EXERCISE: Write out each line of the material below as a JSON list of strings, one string per line, leaving out blank lines and any pictures.

------------------------------------------------------------

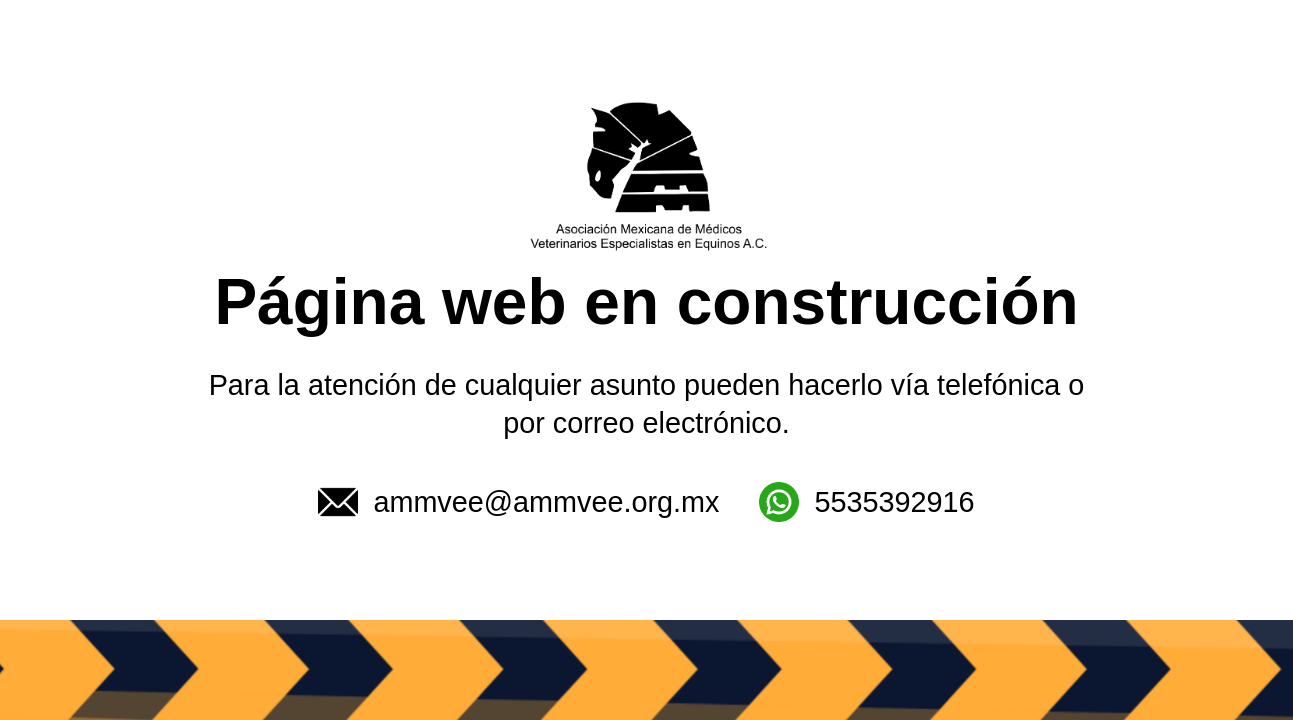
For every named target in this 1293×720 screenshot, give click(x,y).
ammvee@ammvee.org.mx (518, 502)
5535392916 (866, 502)
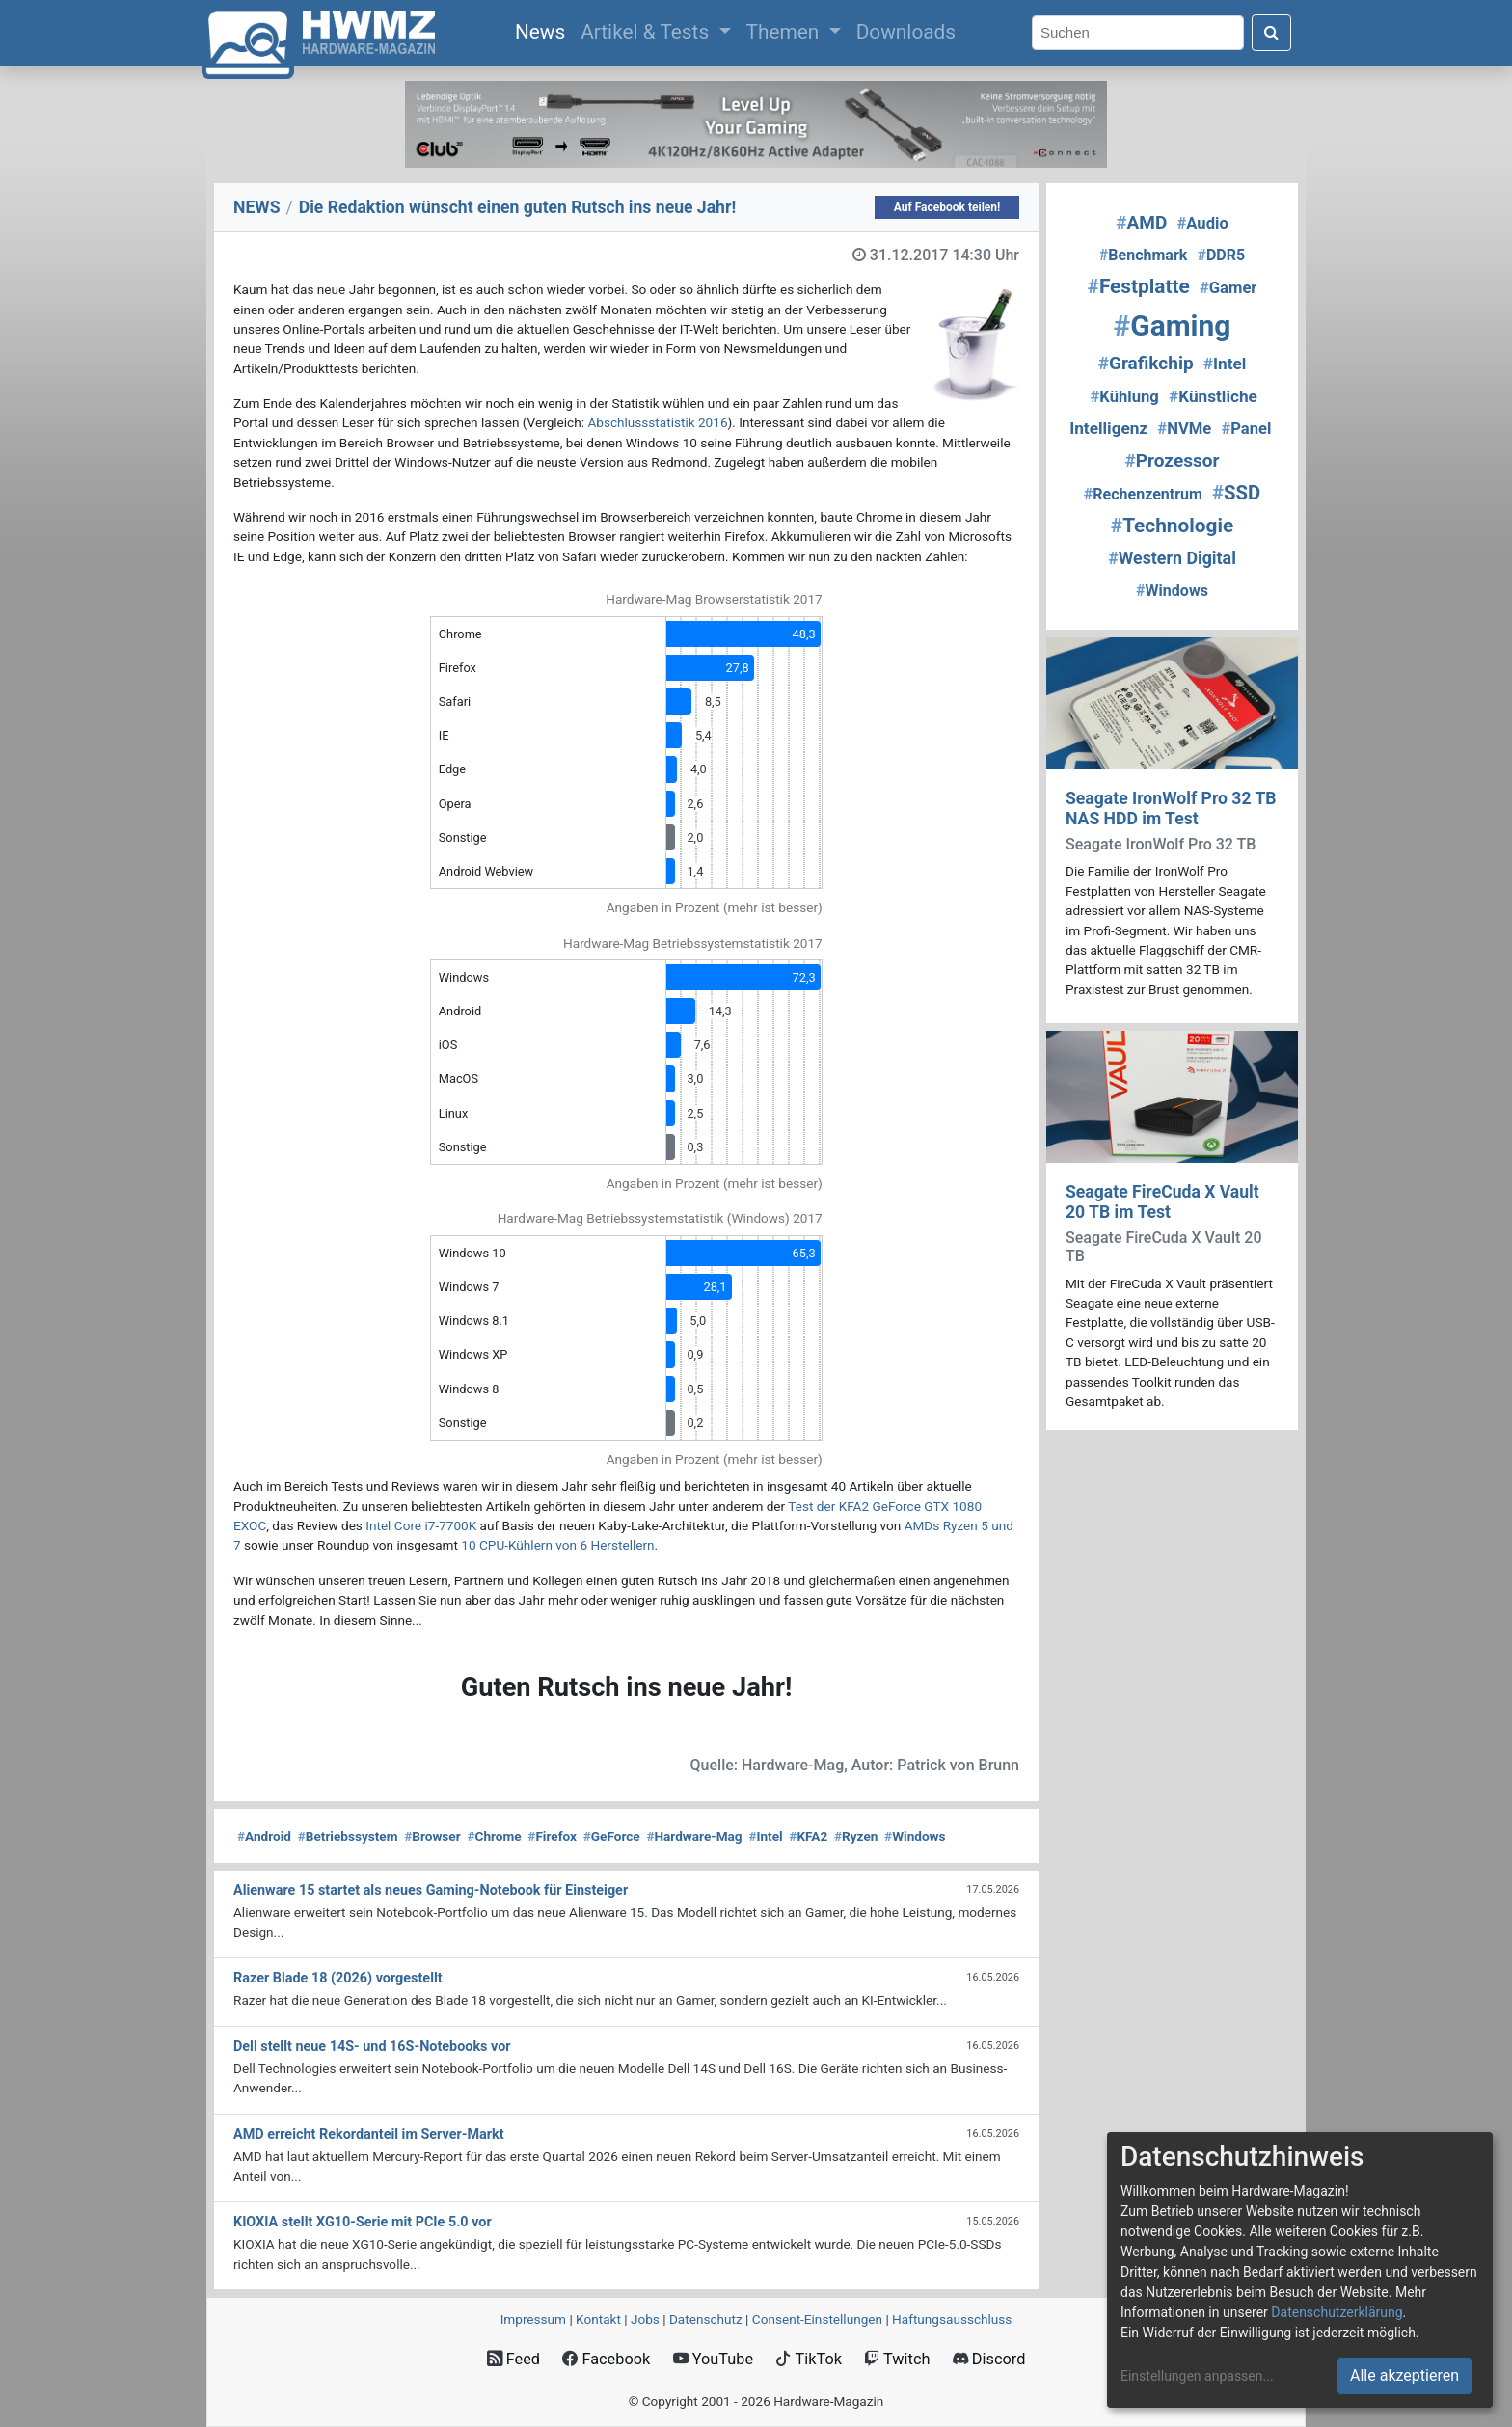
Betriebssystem (348, 1836)
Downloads (906, 31)
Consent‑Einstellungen (817, 2319)
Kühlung (1124, 397)
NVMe (1184, 428)
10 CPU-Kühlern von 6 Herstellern (557, 1544)
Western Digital (1172, 558)
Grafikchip (1146, 363)
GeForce (611, 1836)
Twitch (897, 2359)
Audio (1202, 223)
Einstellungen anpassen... (1197, 2376)
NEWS (257, 207)
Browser (432, 1836)
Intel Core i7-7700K (420, 1525)
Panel (1246, 428)
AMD (1141, 222)
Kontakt (598, 2319)
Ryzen (856, 1836)
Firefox (552, 1836)
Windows (914, 1836)
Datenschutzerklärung (1336, 2312)
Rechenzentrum (1143, 494)
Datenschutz (705, 2319)
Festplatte (1139, 286)
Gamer (1228, 288)
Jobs (645, 2319)
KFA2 (808, 1836)
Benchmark (1143, 255)
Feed (513, 2359)
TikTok (808, 2359)
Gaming (1172, 325)
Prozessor (1172, 460)
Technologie (1172, 525)
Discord (989, 2359)
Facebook (606, 2359)
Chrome (494, 1836)
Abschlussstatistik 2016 (657, 422)
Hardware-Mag (694, 1836)
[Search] (1138, 33)
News (544, 29)
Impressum (533, 2319)
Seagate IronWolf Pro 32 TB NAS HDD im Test (1171, 808)
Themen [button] (785, 31)
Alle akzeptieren (1404, 2375)
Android (264, 1836)
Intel (765, 1836)
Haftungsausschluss (952, 2319)
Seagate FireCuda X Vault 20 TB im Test (1162, 1202)
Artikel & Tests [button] (647, 31)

------------------------------------------------------------

SOLUTION:
[
  "For every named target in this 1293×720 screenshot, give click(x,y).",
  "ammvee@ammvee.org.mx (518, 502)",
  "5535392916 (866, 502)",
  "Betriebssystem (348, 1836)",
  "Downloads (906, 31)",
  "Consent‑Einstellungen (817, 2319)",
  "Kühlung (1124, 397)",
  "NVMe (1184, 428)",
  "10 CPU-Kühlern von 6 Herstellern (557, 1544)",
  "Western Digital (1172, 558)",
  "Grafikchip (1146, 363)",
  "GeForce (611, 1836)",
  "Twitch (897, 2359)",
  "Audio (1202, 223)",
  "Einstellungen anpassen... (1197, 2376)",
  "NEWS (257, 207)",
  "Browser (432, 1836)",
  "Intel Core i7-7700K (420, 1525)",
  "Panel (1246, 428)",
  "AMD (1141, 222)",
  "Kontakt (598, 2319)",
  "Ryzen (856, 1836)",
  "Firefox (552, 1836)",
  "Windows (914, 1836)",
  "Datenschutzerklärung (1336, 2312)",
  "Rechenzentrum (1143, 494)",
  "Datenschutz (705, 2319)",
  "Festplatte (1139, 286)",
  "Gamer (1228, 288)",
  "Jobs (645, 2319)",
  "KFA2 (808, 1836)",
  "Benchmark (1143, 255)",
  "Feed (513, 2359)",
  "TikTok (808, 2359)",
  "Gaming (1172, 325)",
  "Prozessor (1172, 460)",
  "Technologie (1172, 525)",
  "Discord (989, 2359)",
  "Facebook (606, 2359)",
  "Chrome (494, 1836)",
  "Abschlussstatistik 2016 (657, 422)",
  "Hardware-Mag (694, 1836)",
  "[Search] (1138, 33)",
  "News (544, 29)",
  "Impressum (533, 2319)",
  "Seagate IronWolf Pro 32 TB NAS HDD im Test (1171, 808)",
  "Themen [button] (785, 31)",
  "Alle akzeptieren (1404, 2375)",
  "Android (264, 1836)",
  "Intel (765, 1836)",
  "Haftungsausschluss (952, 2319)",
  "Seagate FireCuda X Vault 20 TB im Test (1162, 1202)",
  "Artikel & Tests [button] (647, 31)"
]